Direito Civil | 08/ago/2017

Fonte: STJ - Superior Tribunal de Justiça

Durante o plantão judiciário deste fim de semana, o vice-presidente do Superior Tribunal de Justiça (STJ), ministro Humberto Martins, no exercício da presidência, suspendeu o pagamento de um precatório que seria devido pelo Estado do Amazonas a advogados particulares, a título de honorários de sucumbência decorrentes de uma ação rescisória ajuizada pelo ente público e julgada improcedente. O caso se refere a um ato de desapropriação que foi anulado pelo STJ no julgamento do REsp 1.279.932, em 2013. 

O ministro concedeu liminar em uma reclamação proposta pelo Estado do Amazonas e pela Superintendência de Habitação do Estado do Amazonas (Suhab)
contra ato do Tribunal de Justiça do Amazonas (TJAM) que havia determinado o pagamento do precatório, de 1998. Para o TJAM, a nulidade da ação de desapropriação não atingia os valores supostamente devidos a título de honorários na ação rescisória. 

No entanto, Humberto Martins considerou que a Segunda Turma do STJ, ao decidir pela nulidade da desapropriação, tornou factível a tese de que o precatório dela decorrente também seria nulo.

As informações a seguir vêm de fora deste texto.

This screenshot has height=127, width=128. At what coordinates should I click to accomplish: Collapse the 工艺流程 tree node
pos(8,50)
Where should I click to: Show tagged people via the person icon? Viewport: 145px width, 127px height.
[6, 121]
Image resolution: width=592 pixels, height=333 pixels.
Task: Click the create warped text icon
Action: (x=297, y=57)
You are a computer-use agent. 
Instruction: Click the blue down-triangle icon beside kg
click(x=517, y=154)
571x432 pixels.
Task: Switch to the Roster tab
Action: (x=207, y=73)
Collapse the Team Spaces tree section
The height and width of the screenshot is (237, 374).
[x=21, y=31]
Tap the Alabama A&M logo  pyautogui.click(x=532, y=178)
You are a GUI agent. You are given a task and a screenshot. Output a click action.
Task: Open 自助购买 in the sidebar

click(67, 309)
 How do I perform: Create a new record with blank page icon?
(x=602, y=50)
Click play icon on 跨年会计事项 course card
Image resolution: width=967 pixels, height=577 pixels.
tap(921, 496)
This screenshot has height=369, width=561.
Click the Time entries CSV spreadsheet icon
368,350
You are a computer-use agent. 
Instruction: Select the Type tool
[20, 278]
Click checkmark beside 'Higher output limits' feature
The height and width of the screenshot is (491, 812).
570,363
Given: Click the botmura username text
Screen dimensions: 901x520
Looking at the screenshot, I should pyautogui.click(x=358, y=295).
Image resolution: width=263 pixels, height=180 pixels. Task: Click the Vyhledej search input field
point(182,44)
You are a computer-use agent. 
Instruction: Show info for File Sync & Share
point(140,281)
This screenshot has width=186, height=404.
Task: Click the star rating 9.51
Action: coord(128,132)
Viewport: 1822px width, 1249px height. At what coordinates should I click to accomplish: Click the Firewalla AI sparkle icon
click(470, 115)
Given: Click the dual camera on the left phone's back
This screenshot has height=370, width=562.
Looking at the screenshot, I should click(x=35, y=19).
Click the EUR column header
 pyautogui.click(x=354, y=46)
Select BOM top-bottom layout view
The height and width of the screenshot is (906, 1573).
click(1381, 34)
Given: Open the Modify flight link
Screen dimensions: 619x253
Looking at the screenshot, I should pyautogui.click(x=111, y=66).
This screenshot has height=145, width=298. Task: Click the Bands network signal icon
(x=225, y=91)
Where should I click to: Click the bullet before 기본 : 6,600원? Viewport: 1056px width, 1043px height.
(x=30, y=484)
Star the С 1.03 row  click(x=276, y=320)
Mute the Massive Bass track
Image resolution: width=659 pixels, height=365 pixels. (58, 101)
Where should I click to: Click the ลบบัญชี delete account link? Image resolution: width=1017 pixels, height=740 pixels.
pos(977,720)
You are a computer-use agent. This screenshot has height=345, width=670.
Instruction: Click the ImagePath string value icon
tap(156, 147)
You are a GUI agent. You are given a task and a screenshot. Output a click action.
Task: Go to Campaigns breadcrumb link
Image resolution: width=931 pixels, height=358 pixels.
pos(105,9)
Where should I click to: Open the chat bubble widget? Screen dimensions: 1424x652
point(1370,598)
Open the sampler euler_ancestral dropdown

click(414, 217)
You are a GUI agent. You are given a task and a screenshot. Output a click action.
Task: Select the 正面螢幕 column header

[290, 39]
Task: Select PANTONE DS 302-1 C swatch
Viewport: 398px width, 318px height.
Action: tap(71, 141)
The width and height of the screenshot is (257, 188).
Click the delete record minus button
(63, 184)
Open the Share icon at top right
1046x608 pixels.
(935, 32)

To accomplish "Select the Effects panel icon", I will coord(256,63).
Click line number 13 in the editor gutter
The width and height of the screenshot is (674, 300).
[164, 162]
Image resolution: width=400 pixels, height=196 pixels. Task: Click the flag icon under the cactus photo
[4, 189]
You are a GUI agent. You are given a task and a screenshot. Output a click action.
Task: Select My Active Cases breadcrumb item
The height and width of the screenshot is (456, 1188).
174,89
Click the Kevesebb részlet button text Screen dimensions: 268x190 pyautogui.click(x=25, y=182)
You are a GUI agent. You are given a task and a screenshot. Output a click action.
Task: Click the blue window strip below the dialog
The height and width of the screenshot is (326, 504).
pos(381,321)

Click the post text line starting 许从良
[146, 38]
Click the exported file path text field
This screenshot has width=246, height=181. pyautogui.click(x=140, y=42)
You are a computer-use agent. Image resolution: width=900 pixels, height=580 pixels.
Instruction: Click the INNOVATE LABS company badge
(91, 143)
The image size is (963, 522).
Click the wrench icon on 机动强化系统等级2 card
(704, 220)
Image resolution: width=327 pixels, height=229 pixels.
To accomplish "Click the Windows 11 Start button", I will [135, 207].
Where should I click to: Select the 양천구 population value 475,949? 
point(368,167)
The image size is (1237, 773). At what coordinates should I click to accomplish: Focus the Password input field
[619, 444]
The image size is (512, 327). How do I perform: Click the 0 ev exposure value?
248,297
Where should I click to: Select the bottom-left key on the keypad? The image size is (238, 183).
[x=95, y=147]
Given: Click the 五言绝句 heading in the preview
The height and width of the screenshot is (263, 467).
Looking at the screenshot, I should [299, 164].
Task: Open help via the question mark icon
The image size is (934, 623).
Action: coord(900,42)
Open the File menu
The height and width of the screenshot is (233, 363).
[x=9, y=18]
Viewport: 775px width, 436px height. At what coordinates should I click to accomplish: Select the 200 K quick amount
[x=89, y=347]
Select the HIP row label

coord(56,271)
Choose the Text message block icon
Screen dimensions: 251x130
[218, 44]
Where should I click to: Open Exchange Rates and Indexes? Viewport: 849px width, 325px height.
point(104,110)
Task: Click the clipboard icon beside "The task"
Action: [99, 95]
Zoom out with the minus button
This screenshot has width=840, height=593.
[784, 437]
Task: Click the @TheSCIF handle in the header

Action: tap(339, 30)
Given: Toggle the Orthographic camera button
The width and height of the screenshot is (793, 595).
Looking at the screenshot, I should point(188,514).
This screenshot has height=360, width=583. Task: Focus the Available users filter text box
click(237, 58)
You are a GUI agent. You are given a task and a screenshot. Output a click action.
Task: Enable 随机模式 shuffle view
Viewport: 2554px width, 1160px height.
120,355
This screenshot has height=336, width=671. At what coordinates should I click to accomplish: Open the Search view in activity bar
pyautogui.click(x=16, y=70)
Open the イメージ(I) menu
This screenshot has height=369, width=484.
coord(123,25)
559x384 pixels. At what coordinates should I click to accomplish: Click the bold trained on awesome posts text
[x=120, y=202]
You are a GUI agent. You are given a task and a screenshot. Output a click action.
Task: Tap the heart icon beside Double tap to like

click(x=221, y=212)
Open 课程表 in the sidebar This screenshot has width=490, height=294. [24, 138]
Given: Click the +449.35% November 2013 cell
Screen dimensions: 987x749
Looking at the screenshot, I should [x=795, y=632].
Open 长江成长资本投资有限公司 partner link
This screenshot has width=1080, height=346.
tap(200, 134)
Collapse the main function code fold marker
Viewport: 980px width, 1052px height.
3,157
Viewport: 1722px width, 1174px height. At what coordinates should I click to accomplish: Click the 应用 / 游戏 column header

“Parece assistir razão ao Estado do Amazonas e à Suhab, pois o título judicial que deu origem à controvérsia foi inequivocamente julgado nulo. A questão controvertida seria saber se tal anulação alcançaria a rescisória e os valores sucumbenciais nela fixados”, explicou o ministro ao suspender o pagamento do precatório até que o STJ analise o mérito da questão.

Dano irreversível

Martins afirmou que o eventual pagamento caracterizaria uma situação de dano irreparável, sendo prudente possibilitar a discussão judicial da pertinência do pagamento de honorários pela ação rescisória no colegiado competente do STJ – no caso, a Primeira Seção.

“Se houver o levantamento dos valores mencionados na decisão reclamada, referentes ao precatório, a futura controvérsia jurídica será evidentemente esvaziada. Assim, a tutela de urgência merece ser deferida para que se preserve o futuro objeto do debate judicial”, resumiu o ministro.